L’ultimo appuntamento dedicato all’idiota di Dostoevskij si terrà il 29 gennaio presso il palazzo del Laterano a Roma.

Relatori del calibro Rino Caputo, docente di Letteratura italiana all’università di Tor Vergata; Andrea Orlando, ministro della Giustizia, Cesare Mirabelli, presidente emerito della Corte Costituzionale, don Massimo Naro, sacerdote della diocesi di Caltanissetta e direttore del Centro Studi Cammarata di San Cataldo si sono succeduti nel primo appuntamento per parlare di Dante, l’autore che innalzando la propria esperienza personale a esperienza universale, diventa ‘autore del mondo’.

Riflessioni letterarie in dialogo con le urgenze del nostro contesto storico, fruttuosa rilettura dei classici per tentare di evitare il rischioso divorzio tra ragione e fede, mente e cuore, verità e bellezza, e per tornare a pensare in termini positivi la possibilità della convivenza pacifica tra gli uomini attraverso il patto salvifico della fede.

Da sempre ogni preziosa riflessione in grado di suscitare un positivo rinnovamento della coscienza culturale e sociale è resa possibile grazie ai capolavori di quella “letteratura che resta”, frutto di un lavoro silenzioso attraverso i secoli: essa è diversa dalla letteratura che passa, quella di tanti chiassosi best-sellers, come ha affermato la scrittrice Susanna Tamaro, intervenuta insieme a don Paolo Asolan, docente della Pontificia Università Lateranense, e a Rodolfo Papa, docente e iconologo presso la Pontificia Università Urbaniana, durante la serata di giovedì scorso dedicata ai Promessi Sposi: “La letteratura che resta è sempre un discorso intorno alla contraddittorietà e alla complessità dell’animo umano, un cercare a tentoni le strade misteriose che conducono l’essere dalla condizione di mancanza a quella di pienezza”.

A partire dal gigantesco romanzo di Manzoni, il secondo appuntamento ha cercato di mettere a fuoco, il nostro rapporto con il dipanarsi della storia e, più concretamente, della nostra vita, attraverso il confronto tra fede nella storia e fede nella Provvidenza.

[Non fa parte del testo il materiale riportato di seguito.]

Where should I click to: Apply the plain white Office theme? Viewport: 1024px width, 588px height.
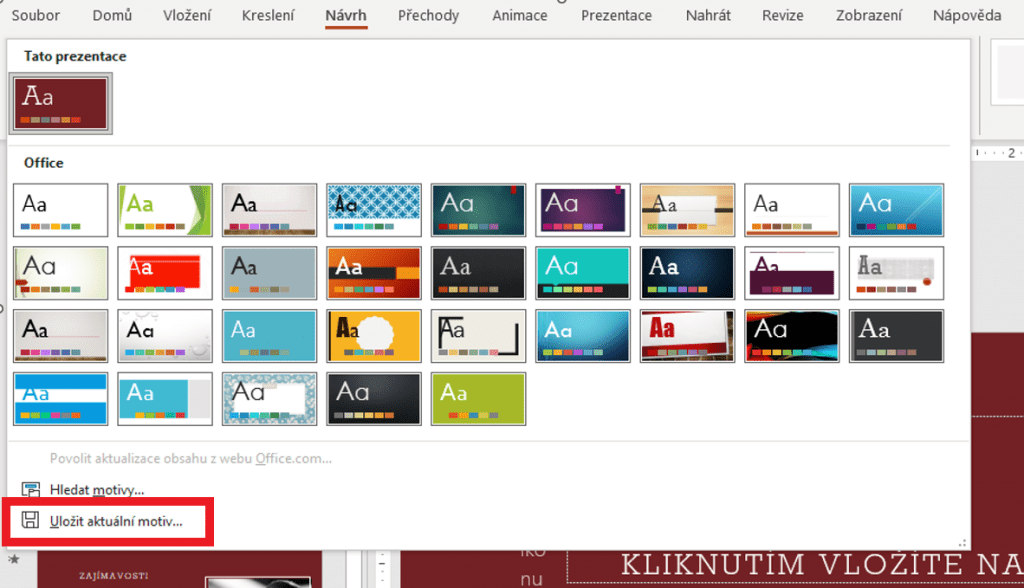click(61, 210)
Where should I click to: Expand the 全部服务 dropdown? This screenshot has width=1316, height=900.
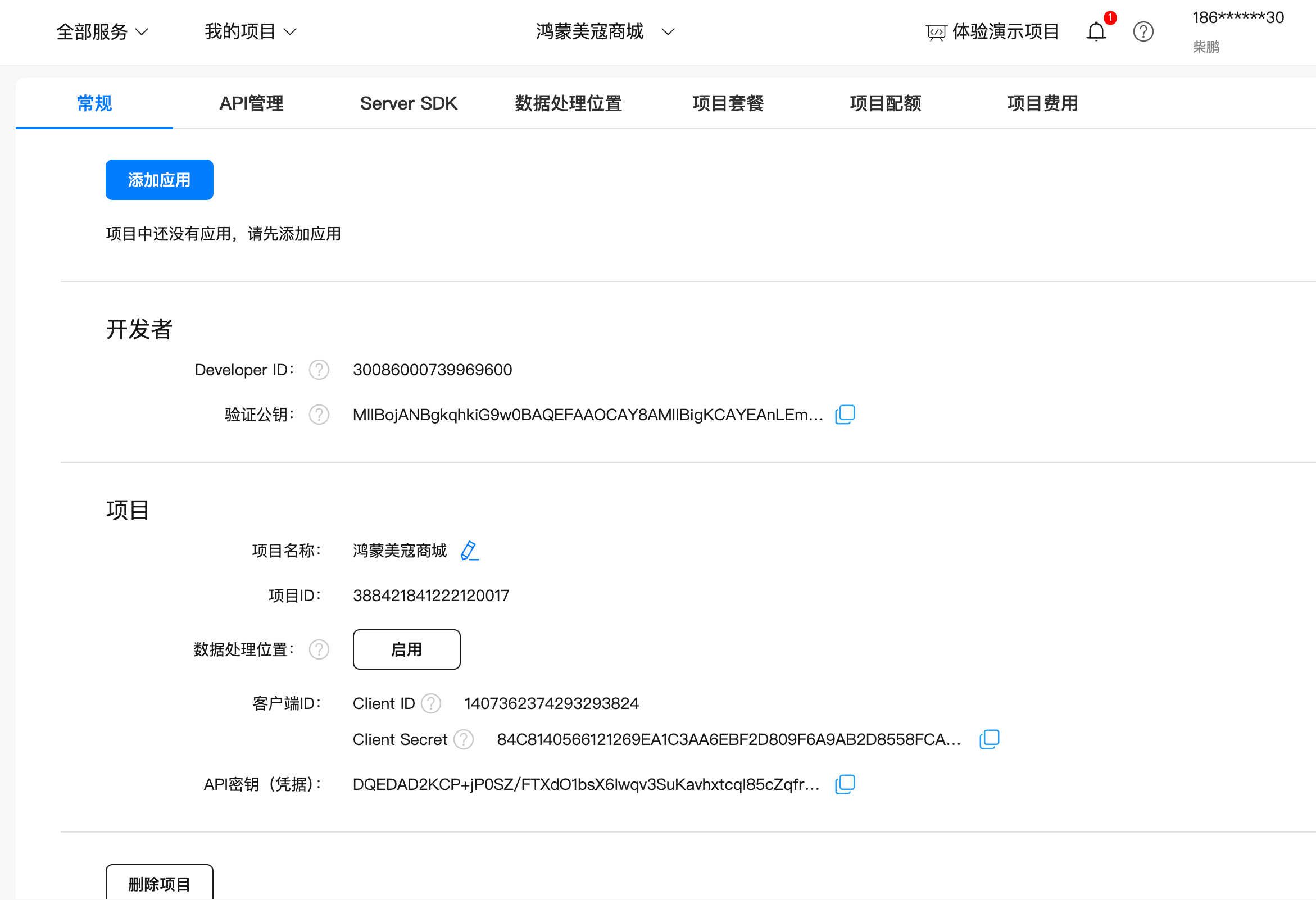[102, 31]
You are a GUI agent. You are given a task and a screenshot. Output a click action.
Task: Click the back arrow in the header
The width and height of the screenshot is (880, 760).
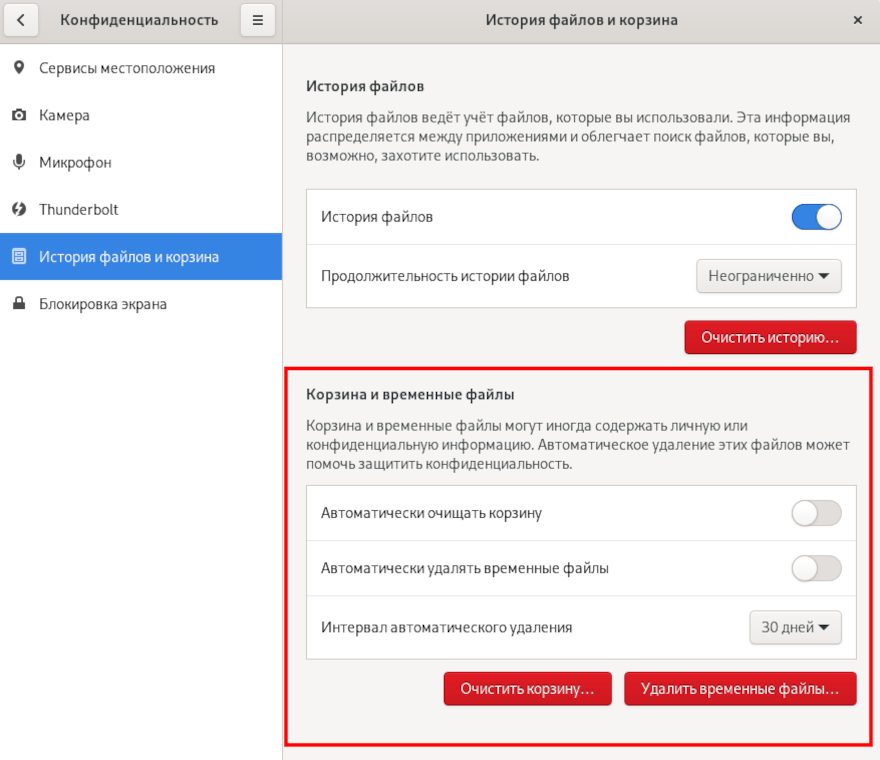click(22, 20)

Il professor Asolan ha cercato di chiarire, dal fascino delle righe in cui si muovono Renzo e Lucia, le differenze tra la fiducia in un progresso umano laicamente inteso e la fiducia che si trova a radice della speranza cristiana, speranza capace di esercitarsi a prescindere dalla drammaticità o dalla gloria dei momenti storici in cui ci si trova immersi e, a volte, sommersi.

“Dovremmo innanzitutto opporre una cristiana obiezione alla categoria tutta moderna di ottimismo – talora confuso con la gioia”, ha spiegato il professore: “esiste un ottimismo figlio della fede liberale nel progresso perenne, una sorta di surrogato della speranza perduta insieme alla fede”. La speranza cristiana invece “è virtù teologale, cioè viene da Dio e ha un’origine che non è terrena: non è un prodotto della storia o dell’evoluzione del pensiero umano, non ha come oggetto l’utopia del mondo definitivamente libero e felice, garantita dal successo del nostro potere o saper fare. Il suo oggetto è un mistero ineffabile e indicibile, neppure il nostro cuore può comprendere appieno quale sia il bene che Dio prepara per noi e che è l’oggetto della nostra speranza; lo dobbiamo continuamente discernere”.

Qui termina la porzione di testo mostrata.